Nature reserve near Pretoria, South Africa

The Groenkloof Nature Reserve, located adjacent to the Fountains Valley at the southern entrance to Pretoria, was the first game sanctuary in Africa. The reserve of 600 ha is managed by the Department of Nature Conservation. The National Heritage Monument is located within the reserve. It is flanked by Christina de Wit Avenue and Nelson Mandela Drive, that separate it from the Voortrekker Monument and Klapperkop Nature Reserves. In aggregate these reserves conserve some 1,400 ha of bankenveld vegetation which is threatened in Gauteng. The reserve is open to day visitors from 05:30 to 19:00 in summer, and 07:00 to 18:00 in winter.

==History==
This valley on the southern outskirts of Pretoria was proclaimed a game sanctuary by President Paul Kruger on 25 February 1895. Its main purpose was to protect the shy and timid oribi, which occurred there, and other game that were being depleted by hunters. For many years however, the reserve was leased for exotic timber plantation, to supply wood and paper.
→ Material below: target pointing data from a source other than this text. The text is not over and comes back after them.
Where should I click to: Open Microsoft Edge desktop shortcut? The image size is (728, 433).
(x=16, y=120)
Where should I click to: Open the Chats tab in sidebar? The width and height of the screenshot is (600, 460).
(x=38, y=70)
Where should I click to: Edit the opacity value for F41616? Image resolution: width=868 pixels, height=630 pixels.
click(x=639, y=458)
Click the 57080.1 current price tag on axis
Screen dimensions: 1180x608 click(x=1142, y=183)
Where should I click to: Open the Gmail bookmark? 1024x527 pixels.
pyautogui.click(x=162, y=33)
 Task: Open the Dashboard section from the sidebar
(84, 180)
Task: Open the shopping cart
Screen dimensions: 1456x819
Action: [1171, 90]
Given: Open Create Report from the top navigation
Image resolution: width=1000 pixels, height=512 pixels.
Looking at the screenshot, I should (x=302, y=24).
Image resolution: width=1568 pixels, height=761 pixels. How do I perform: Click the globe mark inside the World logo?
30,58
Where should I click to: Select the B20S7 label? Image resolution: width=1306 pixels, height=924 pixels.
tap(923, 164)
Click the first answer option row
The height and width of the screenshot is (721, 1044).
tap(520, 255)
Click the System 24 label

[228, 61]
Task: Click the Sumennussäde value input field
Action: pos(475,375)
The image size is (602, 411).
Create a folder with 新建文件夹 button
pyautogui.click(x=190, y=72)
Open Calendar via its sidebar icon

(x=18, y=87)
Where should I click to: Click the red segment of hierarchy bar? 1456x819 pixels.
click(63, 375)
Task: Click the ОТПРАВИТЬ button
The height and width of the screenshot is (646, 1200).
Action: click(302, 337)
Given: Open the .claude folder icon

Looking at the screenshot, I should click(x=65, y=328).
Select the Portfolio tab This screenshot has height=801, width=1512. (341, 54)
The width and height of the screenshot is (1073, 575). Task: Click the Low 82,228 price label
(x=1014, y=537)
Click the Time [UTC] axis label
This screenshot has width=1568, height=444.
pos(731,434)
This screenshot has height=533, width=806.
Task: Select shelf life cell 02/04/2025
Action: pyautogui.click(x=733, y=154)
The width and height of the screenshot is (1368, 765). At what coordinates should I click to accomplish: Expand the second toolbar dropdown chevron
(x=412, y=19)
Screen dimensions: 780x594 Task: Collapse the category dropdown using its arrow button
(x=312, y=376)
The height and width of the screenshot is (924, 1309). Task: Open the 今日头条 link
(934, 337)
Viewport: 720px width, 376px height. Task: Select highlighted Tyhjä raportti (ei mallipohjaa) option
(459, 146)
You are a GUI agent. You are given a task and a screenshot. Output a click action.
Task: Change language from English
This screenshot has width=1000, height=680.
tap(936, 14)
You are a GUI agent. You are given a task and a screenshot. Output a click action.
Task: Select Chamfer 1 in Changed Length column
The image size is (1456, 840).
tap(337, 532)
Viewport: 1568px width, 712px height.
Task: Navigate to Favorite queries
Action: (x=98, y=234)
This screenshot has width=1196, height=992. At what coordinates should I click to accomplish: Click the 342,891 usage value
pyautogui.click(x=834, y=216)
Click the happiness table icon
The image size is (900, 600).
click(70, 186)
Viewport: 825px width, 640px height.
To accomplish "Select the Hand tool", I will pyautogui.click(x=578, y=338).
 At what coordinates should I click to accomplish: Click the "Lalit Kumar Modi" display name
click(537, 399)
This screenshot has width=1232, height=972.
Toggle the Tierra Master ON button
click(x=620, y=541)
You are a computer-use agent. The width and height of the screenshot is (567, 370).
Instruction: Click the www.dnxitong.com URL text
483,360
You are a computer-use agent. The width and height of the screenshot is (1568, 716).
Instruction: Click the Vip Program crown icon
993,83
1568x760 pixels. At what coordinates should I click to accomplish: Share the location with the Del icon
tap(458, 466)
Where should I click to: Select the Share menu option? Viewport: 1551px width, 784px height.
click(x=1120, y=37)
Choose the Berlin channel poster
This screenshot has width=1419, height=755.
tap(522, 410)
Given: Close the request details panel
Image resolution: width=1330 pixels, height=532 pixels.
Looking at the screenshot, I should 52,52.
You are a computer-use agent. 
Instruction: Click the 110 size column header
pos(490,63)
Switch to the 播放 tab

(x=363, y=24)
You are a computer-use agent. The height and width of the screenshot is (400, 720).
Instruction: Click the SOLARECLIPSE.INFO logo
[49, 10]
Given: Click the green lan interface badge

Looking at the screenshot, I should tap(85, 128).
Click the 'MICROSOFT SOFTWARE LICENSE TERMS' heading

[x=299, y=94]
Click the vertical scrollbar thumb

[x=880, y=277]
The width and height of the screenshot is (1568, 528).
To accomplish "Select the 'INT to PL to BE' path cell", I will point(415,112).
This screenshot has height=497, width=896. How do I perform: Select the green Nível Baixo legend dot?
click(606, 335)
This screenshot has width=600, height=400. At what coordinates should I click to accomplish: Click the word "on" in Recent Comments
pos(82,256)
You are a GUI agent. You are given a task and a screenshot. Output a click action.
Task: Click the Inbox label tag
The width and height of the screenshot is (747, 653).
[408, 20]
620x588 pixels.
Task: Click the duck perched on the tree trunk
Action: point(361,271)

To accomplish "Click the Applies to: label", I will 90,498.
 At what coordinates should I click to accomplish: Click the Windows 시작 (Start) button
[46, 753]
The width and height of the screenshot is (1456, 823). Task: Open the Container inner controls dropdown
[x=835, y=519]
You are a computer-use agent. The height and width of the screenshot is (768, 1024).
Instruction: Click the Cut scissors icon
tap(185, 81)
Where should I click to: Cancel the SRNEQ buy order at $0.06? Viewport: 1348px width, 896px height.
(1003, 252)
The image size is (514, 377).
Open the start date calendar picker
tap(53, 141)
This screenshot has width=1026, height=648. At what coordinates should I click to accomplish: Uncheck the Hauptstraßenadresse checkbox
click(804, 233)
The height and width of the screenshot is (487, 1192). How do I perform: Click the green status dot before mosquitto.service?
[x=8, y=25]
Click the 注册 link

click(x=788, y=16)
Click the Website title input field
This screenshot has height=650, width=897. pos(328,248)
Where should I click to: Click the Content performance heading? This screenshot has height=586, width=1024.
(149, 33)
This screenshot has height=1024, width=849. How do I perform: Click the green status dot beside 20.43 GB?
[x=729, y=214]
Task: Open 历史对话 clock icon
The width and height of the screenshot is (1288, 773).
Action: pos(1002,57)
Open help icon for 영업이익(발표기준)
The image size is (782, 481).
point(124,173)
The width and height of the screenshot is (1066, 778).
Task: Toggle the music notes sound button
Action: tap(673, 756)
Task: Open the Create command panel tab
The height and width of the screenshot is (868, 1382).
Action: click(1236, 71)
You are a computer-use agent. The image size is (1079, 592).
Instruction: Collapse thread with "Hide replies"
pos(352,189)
A memorial wall is to be seen beside traces of the homestead of the early pioneer Lucas Bronkhorst, who settled here around 1839.

In April 2015 the head of the reserve, David Boshoff, was suspended and evicted from his council home by the Tshwane metro HR manager. The eviction came in the fifth month of a strike by the majority of the reserve's workers, who reportedly negated their agreement with management to return to work in February.

==Wildlife==
When the reserve was reproclaimed in 1994, the plantations were removed to allow the natural vegetation to regenerate. Open grassland occurs along the Apies valley and the higher plateau. Native trees occur at varying densities on the hillsides and in the lower valley. These include white stinkwood, hook-thorn, mountain karee, velvet bushwillow, wild pear and puzzle bush.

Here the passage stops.